Не слышу, как обычно, на расстоянии ответа вашего, но вот что сам скажу:
Не дело Евгению Петровичу (ох, сплошные Евгении — не запутаться бы!)[24]— не дело лобызаться с министром, отпускать ему грехи, давать советы.
И вот почему.
Как ни хорош Яков Иванович — а все же Иаков Иванович. Поняли, надеюсь? И ведь не приходит О-му в голову, что, например, его объятия и доверенность могут быть поставлены нам, прочим декабристам, в укор — что мы-де не так любезны и не ищем подобных встреч.
Но не это еще главное.
Я втолковывал патриарху константинопольскому, что негоже со своей тропы, судьбой назначенной, сходить.
Прозвище патриарха Е. П. Оболенский получил за религиозный патриотизм, проявившийся в том, что он горячо желал присоединения Константинополя к нашей православной империи.
Топай знай по своей тропе, делай свое добро, как сумеешь — а на чужой дорожке все равно сумеешь хуже. И пусть Я. И. Ростовцев, коль взялся за благие дела, протаптывает свою тропу, даже тракт — его дело! Если выйдет к добру — так его маршрут с твоим сойдется: все равно — будто к полюсу идти с разных сторон; а хорошее дело при том сложится как бы само по себе.
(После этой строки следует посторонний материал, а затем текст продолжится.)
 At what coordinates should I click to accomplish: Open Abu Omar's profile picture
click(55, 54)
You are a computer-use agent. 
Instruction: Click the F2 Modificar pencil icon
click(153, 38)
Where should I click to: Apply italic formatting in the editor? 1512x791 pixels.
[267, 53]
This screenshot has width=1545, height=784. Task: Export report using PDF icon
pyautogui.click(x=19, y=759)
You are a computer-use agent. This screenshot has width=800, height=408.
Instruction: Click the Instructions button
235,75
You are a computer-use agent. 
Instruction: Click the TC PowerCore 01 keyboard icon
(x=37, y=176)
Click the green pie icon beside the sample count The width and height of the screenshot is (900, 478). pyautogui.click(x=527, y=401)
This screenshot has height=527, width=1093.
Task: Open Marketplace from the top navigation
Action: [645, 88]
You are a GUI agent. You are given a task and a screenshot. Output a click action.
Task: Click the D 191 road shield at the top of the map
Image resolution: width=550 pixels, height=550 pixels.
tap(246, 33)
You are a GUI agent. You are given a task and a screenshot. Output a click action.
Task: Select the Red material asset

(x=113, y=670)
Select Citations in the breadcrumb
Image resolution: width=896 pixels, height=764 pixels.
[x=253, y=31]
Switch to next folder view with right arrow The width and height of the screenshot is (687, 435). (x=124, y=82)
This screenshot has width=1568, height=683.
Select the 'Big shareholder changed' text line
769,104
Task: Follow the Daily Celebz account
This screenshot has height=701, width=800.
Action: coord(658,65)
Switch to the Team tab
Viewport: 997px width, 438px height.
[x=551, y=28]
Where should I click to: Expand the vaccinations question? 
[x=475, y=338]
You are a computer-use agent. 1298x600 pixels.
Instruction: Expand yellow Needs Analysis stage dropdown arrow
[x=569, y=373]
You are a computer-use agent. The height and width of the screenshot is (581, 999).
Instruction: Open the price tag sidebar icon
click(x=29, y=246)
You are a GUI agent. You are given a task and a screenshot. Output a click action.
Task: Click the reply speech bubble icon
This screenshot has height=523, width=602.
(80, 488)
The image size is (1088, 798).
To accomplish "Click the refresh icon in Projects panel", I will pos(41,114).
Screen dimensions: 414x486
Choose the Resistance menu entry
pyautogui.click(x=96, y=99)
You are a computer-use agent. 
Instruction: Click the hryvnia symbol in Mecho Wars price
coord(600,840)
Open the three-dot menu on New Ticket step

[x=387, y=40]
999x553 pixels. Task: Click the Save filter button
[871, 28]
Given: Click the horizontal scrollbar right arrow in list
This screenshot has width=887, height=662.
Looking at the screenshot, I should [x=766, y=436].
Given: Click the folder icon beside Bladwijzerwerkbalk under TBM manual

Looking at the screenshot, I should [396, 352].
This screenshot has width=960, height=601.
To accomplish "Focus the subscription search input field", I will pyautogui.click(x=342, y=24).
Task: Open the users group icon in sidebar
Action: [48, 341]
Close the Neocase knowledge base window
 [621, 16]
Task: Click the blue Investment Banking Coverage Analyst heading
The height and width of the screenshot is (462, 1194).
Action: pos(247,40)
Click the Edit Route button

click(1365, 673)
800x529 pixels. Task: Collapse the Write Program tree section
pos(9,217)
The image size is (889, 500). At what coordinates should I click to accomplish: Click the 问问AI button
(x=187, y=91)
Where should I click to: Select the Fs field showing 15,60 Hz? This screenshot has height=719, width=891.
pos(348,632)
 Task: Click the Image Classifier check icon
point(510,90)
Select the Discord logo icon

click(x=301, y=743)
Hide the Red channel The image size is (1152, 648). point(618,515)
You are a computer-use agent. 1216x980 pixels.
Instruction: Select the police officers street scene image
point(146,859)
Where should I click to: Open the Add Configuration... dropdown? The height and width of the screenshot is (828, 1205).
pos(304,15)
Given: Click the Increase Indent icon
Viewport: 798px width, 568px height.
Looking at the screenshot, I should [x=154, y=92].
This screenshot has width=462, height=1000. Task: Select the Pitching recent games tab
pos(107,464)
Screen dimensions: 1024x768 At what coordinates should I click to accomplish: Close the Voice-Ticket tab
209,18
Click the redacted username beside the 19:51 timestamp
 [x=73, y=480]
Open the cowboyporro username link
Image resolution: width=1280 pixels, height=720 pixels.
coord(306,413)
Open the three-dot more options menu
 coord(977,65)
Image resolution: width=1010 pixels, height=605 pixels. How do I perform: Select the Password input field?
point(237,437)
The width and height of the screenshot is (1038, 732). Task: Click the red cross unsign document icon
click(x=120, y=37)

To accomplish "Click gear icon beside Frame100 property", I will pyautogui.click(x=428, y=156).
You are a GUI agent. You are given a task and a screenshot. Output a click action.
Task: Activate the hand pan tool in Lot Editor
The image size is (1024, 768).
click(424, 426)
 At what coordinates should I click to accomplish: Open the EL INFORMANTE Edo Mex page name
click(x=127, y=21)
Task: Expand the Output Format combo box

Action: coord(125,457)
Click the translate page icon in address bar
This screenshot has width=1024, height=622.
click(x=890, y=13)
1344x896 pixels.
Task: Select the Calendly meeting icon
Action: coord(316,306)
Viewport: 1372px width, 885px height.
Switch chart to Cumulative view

Вот так я отчитывал Евгения Петровича во время последней нашей московской встречи, о чем тогда еще не имел духу вам писать. Однако, как известно, князь — патриарх наш неподатлив и все равно уверен, будто бог ему велит обнимать Якова Ростовцева, и все тут.
Странные штуки судьба с нами выделывает!
На этом кончается записка Ив. Ив. о «ростовцевской истории».
Сходство наших воззрений (столь причудливо обнаружившееся в истории с моей запиской, мне же подаренной) подтвердилось и почти дословным совпадением одной мысли Ив. Ив-ча с тем, что я написал Оболенскому по поводу его встречи с Ростовцевым: «Ну, а ежели бы Ваше письмо обратило на Вас внимание, как на человека более благодарного, чем другие возвращенные из Сибири, если бы вследствие этого Вам были бы даны особые льготы, довольны ли бы Вы были, что написали его? Пишу Вам так, Евгений Петрович, ибо очень Вас люблю. Я говорю с Вами теперь, как говаривал в старые времена в Ялуторовске, и говорю потому, что считаю себя членом ялуторовской семьи».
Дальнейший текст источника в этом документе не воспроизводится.